S’il existe aujourd’hui si peu de clercs à même de célébrer en breton, c’est dû à plusieurs facteurs, et notamment le fait que la langue bretonne soit considérée comme accessoire, mais c’est aussi, nous ne pouvons le nier, dû au fait que le milieu breton a trop souvent renié ses racines chrétiennes. Et lorsque vient l’heure du glas, on se rappelle de l’église de sa paroisse. Mais, disons le en bref : tu veux des funérailles en langue bretonne ? Fais en sorte qu’elle vive le reste du temps dans l’église qui te verra partir…
Une possibilité en l’absence de célébrant brittophone
On pense souvent à tort qu’en l’absence d’un célébrant parlant breton, il n’est pas possible d’assurer des obsèques religieuses en breton. Alors on règle l’affaire : autant ne rien mettre ! Et pourtant, quel empêchement y aurait-il à ce que les cantiques bretons (souvent d’ailleurs plus chantés que les vers en français) soient au programme si les familles le souhaitent ?
On peut aussi facilement mettre la première lecture en breton (avec traduction sur le livret), le psaume ou encore la prière universelle en breton. Kan Iliz propose d’ailleurs un modèle (cliquez ici).
Proposer des cantiques en breton
Il arrive que des familles nous informent que dans certaines paroisses, les équipes funérailles ne proposent pas de cantiques bretons. Souvent, les familles en deuil se laissent guider. Nous invitons nos lecteurs qui en font partie à proposer systématiquement un chant breton, quitte à ce que les familles déclinent la proposition. Kan Iliz liste un panel de cantiques adaptés (cliquez ici) et par ailleurs, Yann-Fañch Kemener avait publié son album « Ar Baradoz » justement pour aider à reprendre ces cantiques dans nos paroisses.
Les funérailles sont un formidable moment d’évangélisation. Certes, cela se fait dans un moment de détresse mais c’est à nous chrétiens de faire preuve d’une solide espérance et d’être missionnaires. Mgr Moutel, évêque de St Brieuc & Tréguier a récemment publié des orientations en ce sens. La langue bretonne est vecteur de cette espérance que sa musique transcende. Sans conteste, c’est lors des obsèques que les cantiques bretons peuvent être le plus mis à l’honneur. Nombre de défunts ont eu le breton comme première langue ou y ont été baignés dès leur plus jeune âge ; ils méritent que leur première langue ait une place de choix pour leur dernier voyage.

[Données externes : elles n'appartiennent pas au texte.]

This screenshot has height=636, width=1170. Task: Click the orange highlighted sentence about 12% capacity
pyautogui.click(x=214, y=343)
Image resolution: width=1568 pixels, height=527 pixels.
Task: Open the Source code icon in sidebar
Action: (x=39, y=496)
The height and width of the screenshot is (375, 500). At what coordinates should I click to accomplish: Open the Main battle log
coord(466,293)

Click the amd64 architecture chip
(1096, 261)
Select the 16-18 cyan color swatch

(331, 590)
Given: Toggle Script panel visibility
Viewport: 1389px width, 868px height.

On entend encore dans nombre d’enterrement le O Rouanéz karet en Arvor. Pourquoi ne pas faire davantage ?
Cantiques bretons, chants apaisants
Par expérience, les cantiques bretons entonnés lors des obsèques, que ce soit à l’église ou au cimetière, ont un véritable pouvoir apaisant pour les vivants qui demeurent après la perte d’un être cher.

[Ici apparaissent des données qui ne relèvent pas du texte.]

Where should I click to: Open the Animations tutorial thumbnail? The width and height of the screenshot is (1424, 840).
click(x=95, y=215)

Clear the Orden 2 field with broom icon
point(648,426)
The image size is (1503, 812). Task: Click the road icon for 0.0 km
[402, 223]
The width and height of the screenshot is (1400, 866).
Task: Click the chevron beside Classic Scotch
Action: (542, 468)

Les cantiques bretons sont le prolongement naturel de la messe grégorienne des défunts, chant qui apaise et qui aide à dignement porter le deuil. Prenons quelques exemples : Jézuz, pé ker bras é, ‘pe zay er marù spontus, mem bro e vo én néañv, O Mamm ér baradoéz, me ho kwélo un dé… mais bien plus encore, que vous pouvez découvrir sur notre article “Les Hymnes bretons de la Fête des Morts et des Funérailles” ou sur le site Kan Iliz.

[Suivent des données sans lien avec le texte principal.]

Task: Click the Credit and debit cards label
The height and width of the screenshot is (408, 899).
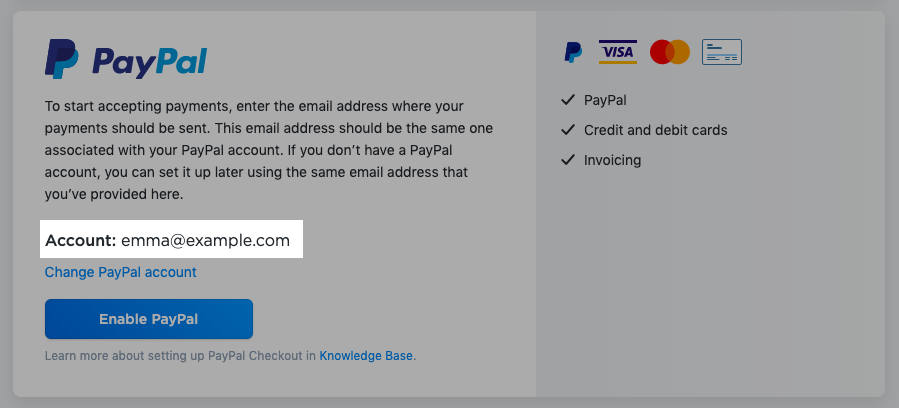Action: point(655,130)
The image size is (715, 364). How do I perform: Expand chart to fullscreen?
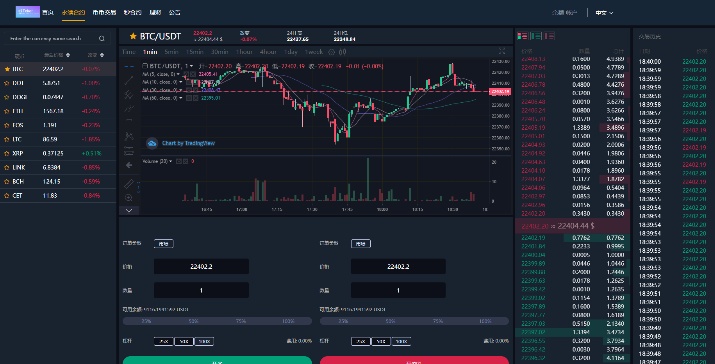[x=502, y=51]
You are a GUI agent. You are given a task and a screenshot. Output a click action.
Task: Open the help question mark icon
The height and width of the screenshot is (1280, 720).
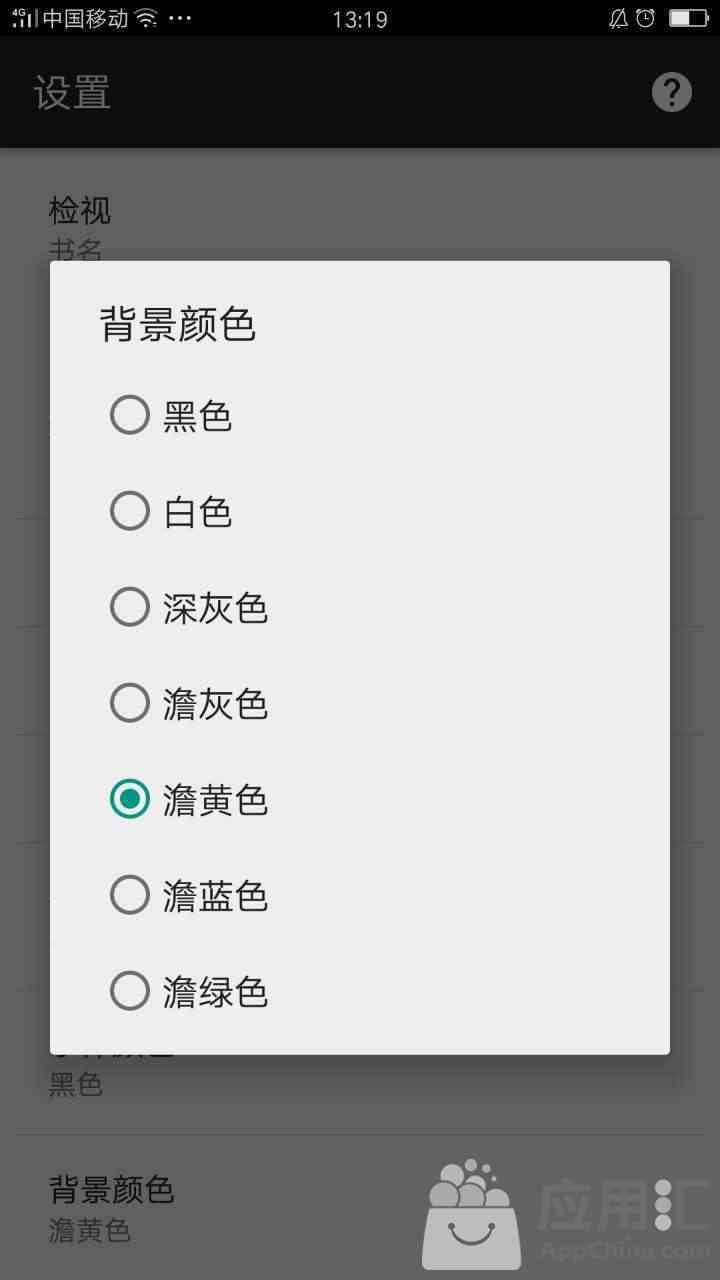(x=672, y=92)
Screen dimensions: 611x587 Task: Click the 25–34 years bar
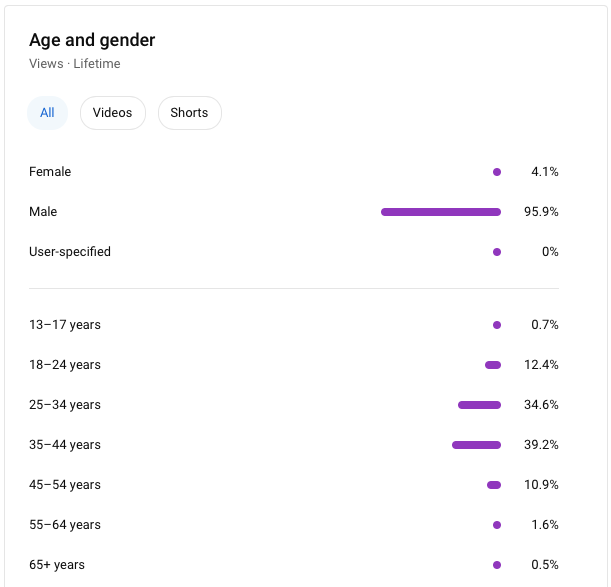click(479, 405)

Proposons les textes profonds et les superbes mélodies de nos cantiques dédiés lors des funérailles. Prenez le temps de les traduire sur les feuillets ou lorsque vous invitez à chanter. Les gens s’en rappelleront… et de plus vous ferez vivre ces airs qui ont accompagné tant de nos aïeux.
J’ai assisté, le 26 décembre 2018, aux funérailles de François de Laubrière, fervent catholique, mais qui, depuis plusieurs décennies, avait jeté un pont en direction de nos frères orthodoxes; la cérémonie, qui dura deux bonnes heures, outre l’absoute au cimetière, fut célébrée, non point, comme d’habitude, en FLB, mais en FLBS (français-latin-breton-slavon); j’y ai retrouvé, avec ravissement, les mélodies entendues en 2005 sur les hauteurs du lac
Kapchagaï (Kazakhstan).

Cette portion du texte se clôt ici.